» Task brief
Which lines in the material below contain the word "Remove"? Copy each of them.

» Input records

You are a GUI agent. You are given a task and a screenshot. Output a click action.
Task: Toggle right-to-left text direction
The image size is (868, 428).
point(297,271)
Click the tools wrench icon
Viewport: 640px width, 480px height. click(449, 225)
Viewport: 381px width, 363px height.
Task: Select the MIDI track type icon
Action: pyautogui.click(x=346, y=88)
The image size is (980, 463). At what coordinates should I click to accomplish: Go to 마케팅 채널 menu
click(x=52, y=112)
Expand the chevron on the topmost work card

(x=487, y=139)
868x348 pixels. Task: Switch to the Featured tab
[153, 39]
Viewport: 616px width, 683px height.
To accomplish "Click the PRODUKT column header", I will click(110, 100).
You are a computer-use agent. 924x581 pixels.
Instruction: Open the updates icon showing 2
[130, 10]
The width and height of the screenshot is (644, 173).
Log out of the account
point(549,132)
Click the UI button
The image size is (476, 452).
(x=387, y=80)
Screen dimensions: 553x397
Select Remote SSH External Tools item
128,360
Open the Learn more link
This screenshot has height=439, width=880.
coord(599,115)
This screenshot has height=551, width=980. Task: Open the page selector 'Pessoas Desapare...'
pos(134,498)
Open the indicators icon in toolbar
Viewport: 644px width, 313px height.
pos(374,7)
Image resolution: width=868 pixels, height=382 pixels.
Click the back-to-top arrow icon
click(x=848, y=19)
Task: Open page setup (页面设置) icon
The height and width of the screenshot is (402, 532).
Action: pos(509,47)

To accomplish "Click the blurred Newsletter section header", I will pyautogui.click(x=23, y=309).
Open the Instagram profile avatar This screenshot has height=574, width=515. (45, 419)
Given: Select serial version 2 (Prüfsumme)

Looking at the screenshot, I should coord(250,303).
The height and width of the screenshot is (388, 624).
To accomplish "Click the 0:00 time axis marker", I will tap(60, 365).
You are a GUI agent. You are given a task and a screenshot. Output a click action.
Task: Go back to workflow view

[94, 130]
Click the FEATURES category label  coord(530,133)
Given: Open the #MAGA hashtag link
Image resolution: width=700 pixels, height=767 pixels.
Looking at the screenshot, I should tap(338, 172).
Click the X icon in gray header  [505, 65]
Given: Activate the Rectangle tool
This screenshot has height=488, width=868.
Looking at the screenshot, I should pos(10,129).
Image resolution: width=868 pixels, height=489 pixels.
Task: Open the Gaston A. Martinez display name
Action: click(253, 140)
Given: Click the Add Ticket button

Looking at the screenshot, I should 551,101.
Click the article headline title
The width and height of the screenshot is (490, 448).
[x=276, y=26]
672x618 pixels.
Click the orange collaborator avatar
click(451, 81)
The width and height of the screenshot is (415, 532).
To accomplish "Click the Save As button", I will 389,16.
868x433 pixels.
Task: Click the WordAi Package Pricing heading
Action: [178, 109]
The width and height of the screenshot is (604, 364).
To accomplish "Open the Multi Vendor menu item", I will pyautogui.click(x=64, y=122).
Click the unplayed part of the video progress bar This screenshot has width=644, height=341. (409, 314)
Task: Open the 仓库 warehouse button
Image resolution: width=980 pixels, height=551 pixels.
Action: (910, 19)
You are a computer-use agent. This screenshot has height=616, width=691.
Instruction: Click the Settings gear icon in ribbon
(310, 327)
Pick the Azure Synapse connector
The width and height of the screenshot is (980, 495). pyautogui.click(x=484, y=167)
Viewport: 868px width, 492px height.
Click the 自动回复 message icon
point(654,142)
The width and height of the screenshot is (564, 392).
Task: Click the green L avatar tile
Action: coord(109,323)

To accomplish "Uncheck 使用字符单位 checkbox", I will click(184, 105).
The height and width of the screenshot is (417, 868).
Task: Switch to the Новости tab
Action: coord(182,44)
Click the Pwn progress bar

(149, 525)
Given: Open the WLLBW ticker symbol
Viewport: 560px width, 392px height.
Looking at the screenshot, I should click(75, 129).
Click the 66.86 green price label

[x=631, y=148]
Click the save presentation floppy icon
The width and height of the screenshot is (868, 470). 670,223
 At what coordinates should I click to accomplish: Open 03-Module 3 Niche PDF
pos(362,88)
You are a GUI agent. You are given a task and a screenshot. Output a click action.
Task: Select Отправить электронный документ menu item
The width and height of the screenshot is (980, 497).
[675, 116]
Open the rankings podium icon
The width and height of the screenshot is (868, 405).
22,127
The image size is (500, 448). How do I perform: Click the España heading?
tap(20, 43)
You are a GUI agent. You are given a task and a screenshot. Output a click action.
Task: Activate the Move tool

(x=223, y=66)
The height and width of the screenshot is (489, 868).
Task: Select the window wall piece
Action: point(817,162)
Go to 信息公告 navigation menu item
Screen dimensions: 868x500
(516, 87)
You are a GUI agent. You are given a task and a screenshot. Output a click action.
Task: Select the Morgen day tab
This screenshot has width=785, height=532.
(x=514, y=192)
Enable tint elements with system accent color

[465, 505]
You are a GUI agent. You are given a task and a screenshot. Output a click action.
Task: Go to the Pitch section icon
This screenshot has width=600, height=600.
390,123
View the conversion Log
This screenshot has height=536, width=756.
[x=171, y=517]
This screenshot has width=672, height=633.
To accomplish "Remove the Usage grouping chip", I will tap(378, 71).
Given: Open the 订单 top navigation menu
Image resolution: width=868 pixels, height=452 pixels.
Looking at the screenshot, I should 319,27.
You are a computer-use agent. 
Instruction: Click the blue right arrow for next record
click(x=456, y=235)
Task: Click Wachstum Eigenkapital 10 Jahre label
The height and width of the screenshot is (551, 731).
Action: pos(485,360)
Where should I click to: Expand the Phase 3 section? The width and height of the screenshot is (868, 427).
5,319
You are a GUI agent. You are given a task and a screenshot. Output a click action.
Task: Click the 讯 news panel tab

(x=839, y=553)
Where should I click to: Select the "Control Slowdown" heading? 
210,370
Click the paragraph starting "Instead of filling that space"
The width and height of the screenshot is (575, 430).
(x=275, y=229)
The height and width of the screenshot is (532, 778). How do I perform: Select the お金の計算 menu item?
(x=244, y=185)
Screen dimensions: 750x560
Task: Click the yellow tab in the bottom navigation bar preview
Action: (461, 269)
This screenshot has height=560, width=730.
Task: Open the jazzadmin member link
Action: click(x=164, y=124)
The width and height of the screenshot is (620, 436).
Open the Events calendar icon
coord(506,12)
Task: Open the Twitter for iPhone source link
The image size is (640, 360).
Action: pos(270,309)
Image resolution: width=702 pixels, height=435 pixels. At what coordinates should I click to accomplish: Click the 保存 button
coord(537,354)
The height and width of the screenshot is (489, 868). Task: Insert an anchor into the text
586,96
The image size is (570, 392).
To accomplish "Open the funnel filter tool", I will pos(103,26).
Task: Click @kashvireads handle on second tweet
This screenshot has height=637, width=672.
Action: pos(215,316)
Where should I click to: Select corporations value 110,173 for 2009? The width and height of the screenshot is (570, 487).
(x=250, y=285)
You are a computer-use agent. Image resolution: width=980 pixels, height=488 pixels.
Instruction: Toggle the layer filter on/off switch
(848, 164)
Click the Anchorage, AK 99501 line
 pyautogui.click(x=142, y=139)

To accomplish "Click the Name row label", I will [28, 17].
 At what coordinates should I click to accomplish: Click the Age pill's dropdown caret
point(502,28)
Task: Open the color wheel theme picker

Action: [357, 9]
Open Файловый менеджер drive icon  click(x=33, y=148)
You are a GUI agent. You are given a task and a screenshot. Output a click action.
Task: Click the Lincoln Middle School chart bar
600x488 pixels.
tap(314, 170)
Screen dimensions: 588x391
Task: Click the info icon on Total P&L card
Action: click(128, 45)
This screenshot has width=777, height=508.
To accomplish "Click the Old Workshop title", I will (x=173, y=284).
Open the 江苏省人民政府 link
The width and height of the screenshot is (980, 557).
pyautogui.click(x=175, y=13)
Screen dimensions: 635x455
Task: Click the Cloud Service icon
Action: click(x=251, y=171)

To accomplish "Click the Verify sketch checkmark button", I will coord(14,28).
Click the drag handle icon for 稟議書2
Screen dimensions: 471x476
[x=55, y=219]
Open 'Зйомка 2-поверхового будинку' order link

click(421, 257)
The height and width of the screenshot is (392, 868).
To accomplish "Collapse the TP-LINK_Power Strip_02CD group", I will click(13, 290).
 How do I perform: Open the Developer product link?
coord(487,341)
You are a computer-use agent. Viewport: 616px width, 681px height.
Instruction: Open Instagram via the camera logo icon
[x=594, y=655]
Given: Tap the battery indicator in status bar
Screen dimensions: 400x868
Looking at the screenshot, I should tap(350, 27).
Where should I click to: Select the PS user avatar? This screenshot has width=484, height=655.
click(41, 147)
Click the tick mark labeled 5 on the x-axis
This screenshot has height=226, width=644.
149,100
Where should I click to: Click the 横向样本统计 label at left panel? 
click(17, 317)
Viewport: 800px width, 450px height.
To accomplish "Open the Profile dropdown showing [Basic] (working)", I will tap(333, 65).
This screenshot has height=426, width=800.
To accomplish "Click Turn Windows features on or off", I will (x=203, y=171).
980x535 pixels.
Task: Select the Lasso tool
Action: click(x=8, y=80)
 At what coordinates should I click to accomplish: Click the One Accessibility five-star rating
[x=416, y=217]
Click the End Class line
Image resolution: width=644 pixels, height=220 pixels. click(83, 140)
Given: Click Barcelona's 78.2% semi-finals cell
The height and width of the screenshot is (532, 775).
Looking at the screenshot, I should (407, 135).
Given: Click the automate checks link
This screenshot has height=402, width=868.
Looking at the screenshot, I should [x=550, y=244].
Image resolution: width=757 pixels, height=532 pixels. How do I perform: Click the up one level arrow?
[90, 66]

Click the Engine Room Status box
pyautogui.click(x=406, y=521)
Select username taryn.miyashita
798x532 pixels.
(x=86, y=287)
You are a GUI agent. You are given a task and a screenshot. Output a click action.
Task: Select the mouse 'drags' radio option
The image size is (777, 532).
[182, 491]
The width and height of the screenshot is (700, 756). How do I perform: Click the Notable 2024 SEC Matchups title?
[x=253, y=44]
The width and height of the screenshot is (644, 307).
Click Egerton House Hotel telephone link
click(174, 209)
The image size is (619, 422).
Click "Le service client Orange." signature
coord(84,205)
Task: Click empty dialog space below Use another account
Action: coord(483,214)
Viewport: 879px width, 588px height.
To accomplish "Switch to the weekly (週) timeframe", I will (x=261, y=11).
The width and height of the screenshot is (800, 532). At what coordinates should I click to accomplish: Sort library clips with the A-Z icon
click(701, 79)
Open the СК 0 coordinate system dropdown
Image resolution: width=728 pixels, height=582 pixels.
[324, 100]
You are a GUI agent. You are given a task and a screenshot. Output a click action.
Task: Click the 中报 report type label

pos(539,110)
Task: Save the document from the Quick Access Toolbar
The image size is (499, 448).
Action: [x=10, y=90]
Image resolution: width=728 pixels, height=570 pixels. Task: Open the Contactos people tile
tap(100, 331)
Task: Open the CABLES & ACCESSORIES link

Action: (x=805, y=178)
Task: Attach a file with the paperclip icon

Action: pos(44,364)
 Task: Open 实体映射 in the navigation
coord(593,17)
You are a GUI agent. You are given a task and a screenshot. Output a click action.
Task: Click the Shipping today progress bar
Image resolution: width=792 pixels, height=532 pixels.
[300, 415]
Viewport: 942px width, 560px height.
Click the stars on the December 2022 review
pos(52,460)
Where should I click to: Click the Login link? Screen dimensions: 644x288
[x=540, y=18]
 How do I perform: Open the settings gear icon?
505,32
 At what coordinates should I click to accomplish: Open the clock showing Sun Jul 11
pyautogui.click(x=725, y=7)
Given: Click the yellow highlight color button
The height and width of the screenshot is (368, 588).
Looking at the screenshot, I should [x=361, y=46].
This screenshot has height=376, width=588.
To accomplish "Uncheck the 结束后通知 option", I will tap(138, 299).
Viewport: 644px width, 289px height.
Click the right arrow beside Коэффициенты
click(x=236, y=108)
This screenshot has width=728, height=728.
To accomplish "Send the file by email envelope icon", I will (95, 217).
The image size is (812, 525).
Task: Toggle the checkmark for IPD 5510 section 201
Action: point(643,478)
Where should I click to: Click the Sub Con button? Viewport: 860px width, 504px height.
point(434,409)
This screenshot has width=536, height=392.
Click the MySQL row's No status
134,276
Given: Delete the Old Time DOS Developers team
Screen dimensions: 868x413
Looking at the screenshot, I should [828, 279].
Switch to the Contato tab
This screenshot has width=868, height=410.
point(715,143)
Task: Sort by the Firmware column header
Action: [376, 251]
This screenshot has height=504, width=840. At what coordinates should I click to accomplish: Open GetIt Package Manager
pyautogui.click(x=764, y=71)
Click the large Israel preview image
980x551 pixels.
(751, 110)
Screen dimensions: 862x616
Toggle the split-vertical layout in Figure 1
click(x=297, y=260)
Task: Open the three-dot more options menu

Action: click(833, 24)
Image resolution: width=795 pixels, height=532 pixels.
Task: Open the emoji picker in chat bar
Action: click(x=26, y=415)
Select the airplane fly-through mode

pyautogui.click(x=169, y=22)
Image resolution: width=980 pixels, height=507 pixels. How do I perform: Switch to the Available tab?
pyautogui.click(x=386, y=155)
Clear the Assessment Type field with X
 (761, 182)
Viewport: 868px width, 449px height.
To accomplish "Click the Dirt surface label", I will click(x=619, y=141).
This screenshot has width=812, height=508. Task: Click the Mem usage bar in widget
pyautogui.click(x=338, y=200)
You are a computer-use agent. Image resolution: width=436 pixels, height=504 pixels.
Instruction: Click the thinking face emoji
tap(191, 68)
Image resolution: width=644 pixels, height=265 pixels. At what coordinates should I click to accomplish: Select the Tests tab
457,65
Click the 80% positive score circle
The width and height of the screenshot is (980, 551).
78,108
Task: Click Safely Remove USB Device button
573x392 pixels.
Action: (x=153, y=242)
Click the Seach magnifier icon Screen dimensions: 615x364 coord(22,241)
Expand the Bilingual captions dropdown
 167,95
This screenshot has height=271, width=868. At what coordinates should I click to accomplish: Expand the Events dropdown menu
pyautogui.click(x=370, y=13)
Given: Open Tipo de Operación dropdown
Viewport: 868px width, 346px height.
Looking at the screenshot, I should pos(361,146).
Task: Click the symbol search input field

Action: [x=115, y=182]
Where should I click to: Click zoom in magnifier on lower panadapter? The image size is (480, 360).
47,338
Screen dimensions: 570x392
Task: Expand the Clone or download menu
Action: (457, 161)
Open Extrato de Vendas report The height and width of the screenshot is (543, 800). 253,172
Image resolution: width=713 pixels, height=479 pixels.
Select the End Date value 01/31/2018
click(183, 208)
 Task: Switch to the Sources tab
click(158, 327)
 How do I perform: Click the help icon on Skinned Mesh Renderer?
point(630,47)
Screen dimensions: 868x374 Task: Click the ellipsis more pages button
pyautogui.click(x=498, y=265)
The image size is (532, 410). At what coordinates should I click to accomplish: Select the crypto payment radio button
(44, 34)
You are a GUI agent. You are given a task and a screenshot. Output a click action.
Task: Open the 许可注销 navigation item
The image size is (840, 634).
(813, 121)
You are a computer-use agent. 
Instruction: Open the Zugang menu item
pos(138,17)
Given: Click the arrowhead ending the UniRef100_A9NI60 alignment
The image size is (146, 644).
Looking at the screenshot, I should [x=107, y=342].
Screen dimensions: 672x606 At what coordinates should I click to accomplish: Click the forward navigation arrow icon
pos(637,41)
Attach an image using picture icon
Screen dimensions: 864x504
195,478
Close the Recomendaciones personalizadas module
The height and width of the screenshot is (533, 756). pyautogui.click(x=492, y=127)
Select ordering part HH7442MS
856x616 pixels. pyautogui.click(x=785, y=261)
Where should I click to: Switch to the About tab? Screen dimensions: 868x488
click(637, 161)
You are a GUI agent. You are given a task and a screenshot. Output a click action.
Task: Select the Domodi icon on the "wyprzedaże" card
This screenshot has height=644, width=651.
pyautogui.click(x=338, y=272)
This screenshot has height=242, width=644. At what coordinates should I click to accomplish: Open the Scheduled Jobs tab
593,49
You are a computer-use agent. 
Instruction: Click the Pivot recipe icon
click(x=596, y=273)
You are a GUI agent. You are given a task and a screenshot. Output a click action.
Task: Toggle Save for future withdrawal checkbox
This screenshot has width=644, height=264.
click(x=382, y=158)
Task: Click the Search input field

» Exercise response
To accomplish "Remove the Usage grouping chip", I will tap(378, 71).
Task: Click Safely Remove USB Device button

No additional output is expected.